Can a ServiceOffer leak the API_SERVER_KEY value to a buyer? No. For type=agent offers, UpstreamURL comes from offer.Status.AgentResolution.Endpoint, which the controller deterministically derives from the in-cluster Hermes Service DNS (internal/serviceoffercontroller/agent.go:206). The Agent CRD has a status subresource and hermes-agent-factory-write does not grant agents/status, so an attacker can't redirect the bearer at an external host by editing agent.Status.Endpoint. The verifier proxies via httputil.ReverseProxy and doesn't echo Authorization back to the buyer. So the literal worry — secret value leaking out — is fine.

But there's a related confused-deputy issue worth fixing now. resolveAgentOffer doesn't enforce that spec.agent.ref.namespace == metadata.namespace, and the verifier route source keys the bearer lookup directly off offer.Spec.Agent.Ref.Namespace (serviceoffer_source.go:114). openclaw-monetize-write is a ClusterRoleBinding, so the Hermes obol-agent SA can create a ServiceOffer in any namespace pointing `agent.ref` at any other namespace's Agent. The route gets published with the victim's `API_SERVER_KEY` as the upstream bearer, an attacker-chosen `path`, and an attacker-chosen `payment.payTo`. Any buyer who pays gets x402-gated, fully-authenticated proxy access to the victim Hermes `/api/*` (chat, skills, sub-agent management, wallet ops) as the victim.

Not exploitable today (single Hermes mother → no second tenant to confuse the deputy against; mother already has cluster-wide `agents`/`secrets` write over its children). It becomes exploitable as soon as we split sub-agent SAs out of the mother or land multi-mother marketplace mode.

Proposed fix — single-line invariant in `resolveAgentOffer`, fail-closed:

```go
// internal/serviceoffercontroller/agent_resolver.go
func (c *Controller) resolveAgentOffer(ctx context.Context, offer *monetizeapi.ServiceOffer, status *monetizeapi.ServiceOfferStatus) (ok bool, err error) {
ref := offer.Spec.Agent.Ref
if ref.Name == "" || ref.Namespace == "" {
return false, fmt.Errorf("type=agent offer %s/%s missing spec.agent.ref", offer.Namespace, offer.Name)
}
if ref.Namespace != offer.Namespace {
// Confused-deputy guard: the verifier injects API_SERVER_KEY from
// ref.Namespace into the upstream request.
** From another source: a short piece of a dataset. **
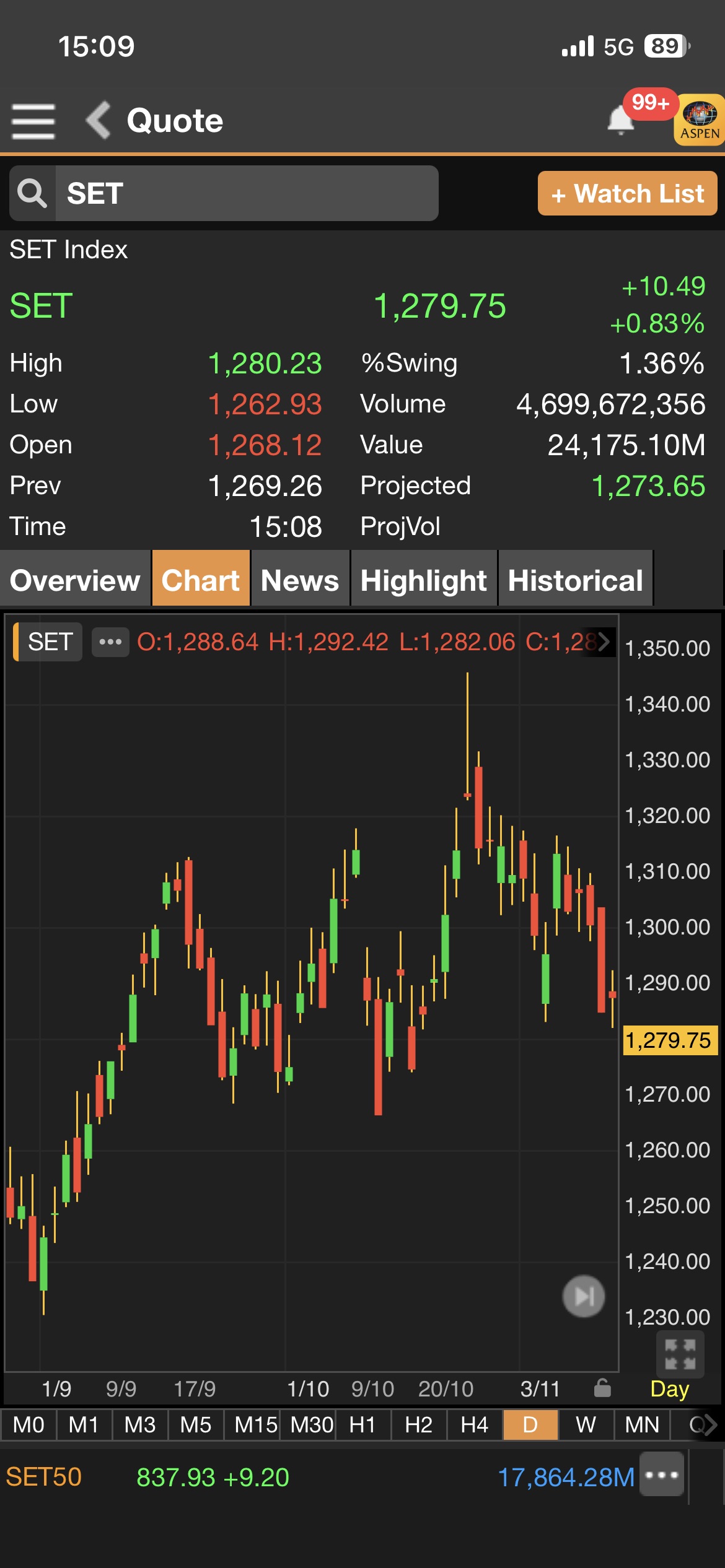The image size is (725, 1568).
Task: Open the hamburger menu
Action: (33, 121)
Allowing a cross-namespace
// ref would let any principal with serviceoffers write in namespace A
// expose Hermes /api in namespace B as an x402-gated route under
// attacker-controlled path + payTo.
return false, fmt.Errorf(
"type=agent offer %s/%s: spec.agent.ref.namespace %q must equal offer namespace",
offer.Namespace, offer.Name, ref.Namespace,
)
}
// ...
}
```

Plus one regression test in `agent_resolver_test.go` asserting the cross-namespace ref returns an error and leaves `status.AgentResolution` nil, and one in `serviceoffer_source_test.go` asserting an offer with mismatched ref produces zero routes. Pushing this as a follow-up PR — calling it out here first so we can agree on the invariant on the sync.

[bussyjd]

Aggregated into #566 (release/v0.10.0-rc8 → main). The discussion thread above — in particular @OisinKyne's approval review and the follow-up analysis on the API_SERVER_KEY leak question — is the canonical review record for the upstream-auth fix and the confused-deputy guard in #564.